==== PETIKAN TEKS ====

Kedua, seiring dengan terus bertambahnya jumlah penduduk Indonesia maupun dunia yang akan mencapai 300 juta dan 8 miliar pada tahun 2020, maka permintaan domestik maupun global terhadap bahan pangan, serat, kayu, obat-obatan, kosmetik, energi, dan jasa-jasa lingkungan yang berasal dari ekosistem alam pun bakal berlipat ganda. Padahal negara-negara lain, terutama negara-negara maju, hampir semua ekosistem alamnya telah dikonversi menjadi kawasan perumahan, kota, industri, pertanian, jalan, dan prasarana pembangunan lainnya. Oleh sebab itu, negara yang kaya SDA, khususnya Indonesia, akan memiliki keunggulan komparatif. Bila keunggulan komparatif ini kita kelola dengan menerapkan IPTEK dan akhlak mulia, maka ekonomi berbasis SDA akan menjadi keunggulan kompetitif yang mampu mendongkrak daya saing ekonomi Indonesia secara dramatis.
Ketiga, bahwa negara dengan penduduk lebih besar dari 100 juta jiwa, jika kebutuhan pangannya bergantung pada pasokan impor, maka akan susah maju dan mandiri (FAO, 1998). Keruntuhan Uni Soviet adalah salah satu bukti telanjang dari fenomena ini.
Keempat, sebagian besar kegiatan sektor ekonomi berbasis SDA berlangsung di daerah pedesaan, pesisir, pulau-pulau kecil, atau di luar Jawa dan Bali. Sehingga, membantu penyelesaian permasalahan nasional yang hingga kini belum terpecahkan, yakni urbanisasi, brain drain, persebaran penduduk yang tidak merata, dan ketimpangan pembangunan antar wilayah.
Kelima, sehubungan dengan sifatnya yang terbarukan, maka jika dikelola secara bijaksana, sektor ekonomi berbasis SDA terbarukan dapat menjamin pembangunan ekonomi Indonesia secara berkelanjutan.
Keenam, mayoritas rakyat Indonesia (75%) bekerja di lima sektor ekonomi berbasis SDA, yakni pertanian, kelautan dan perikanan, kehutanan, pertambangan dan energi (ESDM), dan pariwisata. Maka, adalah pilihan yang tepat dan cerdas bila kita memperkuat dan mengembangkan kelima sektor ini.

==== BLOK DATA ====

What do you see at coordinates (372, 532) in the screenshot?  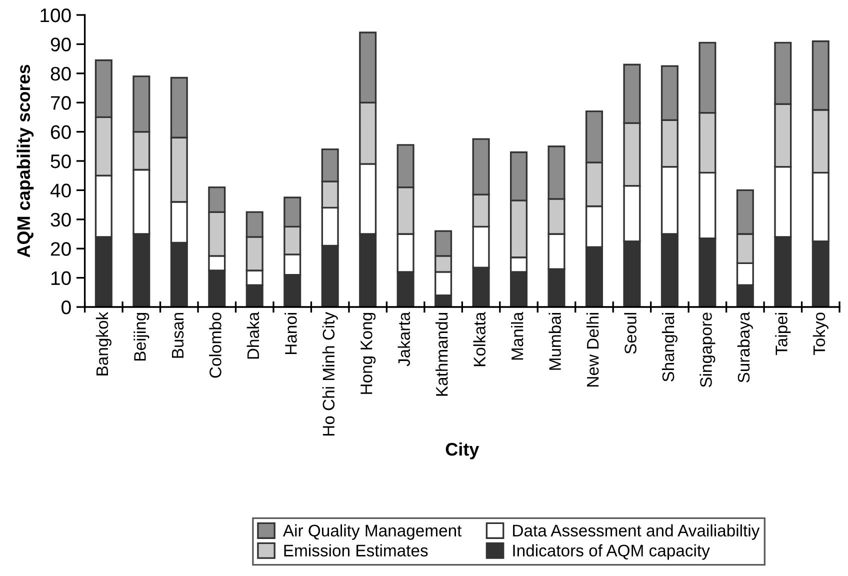 I see `legend-label: Air Quality Management` at bounding box center [372, 532]. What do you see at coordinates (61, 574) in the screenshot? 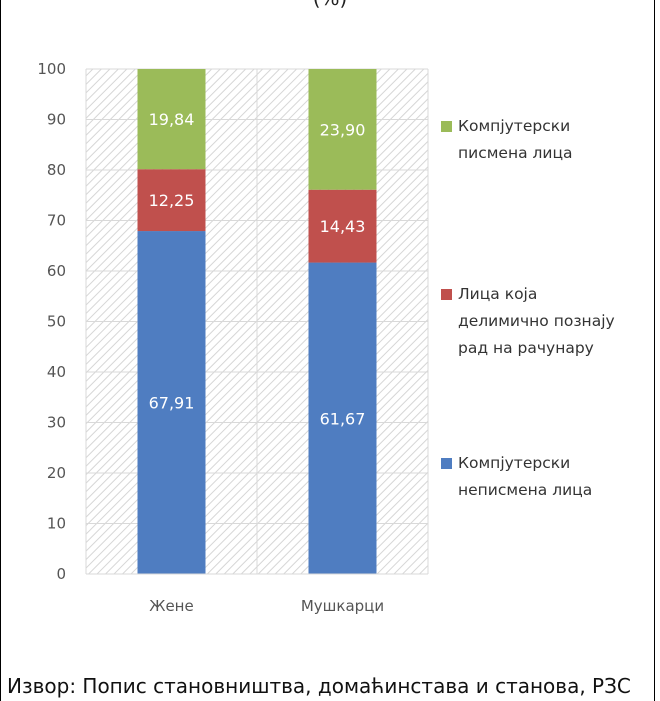
I see `y-tick-label: 0` at bounding box center [61, 574].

====

→ **KEGIATAN 1**:
Tuliskan kembali sebagian petikan tentang ekonomi berbasis SDA tanpa perubahan: mulailah dari kata-kata yang memuat "Kedua, seiring dengan", lalu berhenti setelah "Indonesia secara dramatis.".
→ **KEGIATAN 2**:
Jawab pertanyaan berikut berdasarkan petikan tentang ekonomi berbasis SDA.
(a) Berapa jumlah penduduk dunia yang akan dicapai pada tahun 2020?
(b) Apa yang disebut sebagai salah satu bukti telanjang bahwa negara berpenduduk besar yang pangannya bergantung pada impor akan susah maju dan mandiri?
(c) Berapa persen rakyat Indonesia yang bekerja di lima sektor ekonomi berbasis SDA?

→ **JAWABAN TERTULIS 1**:
Kedua, seiring dengan terus bertambahnya jumlah penduduk Indonesia maupun dunia yang akan mencapai 300 juta dan 8 miliar pada tahun 2020, maka permintaan domestik maupun global terhadap bahan pangan, serat, kayu, obat-obatan, kosmetik, energi, dan jasa-jasa lingkungan yang berasal dari ekosistem alam pun bakal berlipat ganda. Padahal negara-negara lain, terutama negara-negara maju, hampir semua ekosistem alamnya telah dikonversi menjadi kawasan perumahan, kota, industri, pertanian, jalan, dan prasarana pembangunan lainnya. Oleh sebab itu, negara yang kaya SDA, khususnya Indonesia, akan memiliki keunggulan komparatif. Bila keunggulan komparatif ini kita kelola dengan menerapkan IPTEK dan akhlak mulia, maka ekonomi berbasis SDA akan menjadi keunggulan kompetitif yang mampu mendongkrak daya saing ekonomi Indonesia secara dramatis.

→ **JAWABAN TERTULIS 2**:
(a) 8 miliar.
(b) Keruntuhan Uni Soviet.
(c) 75%.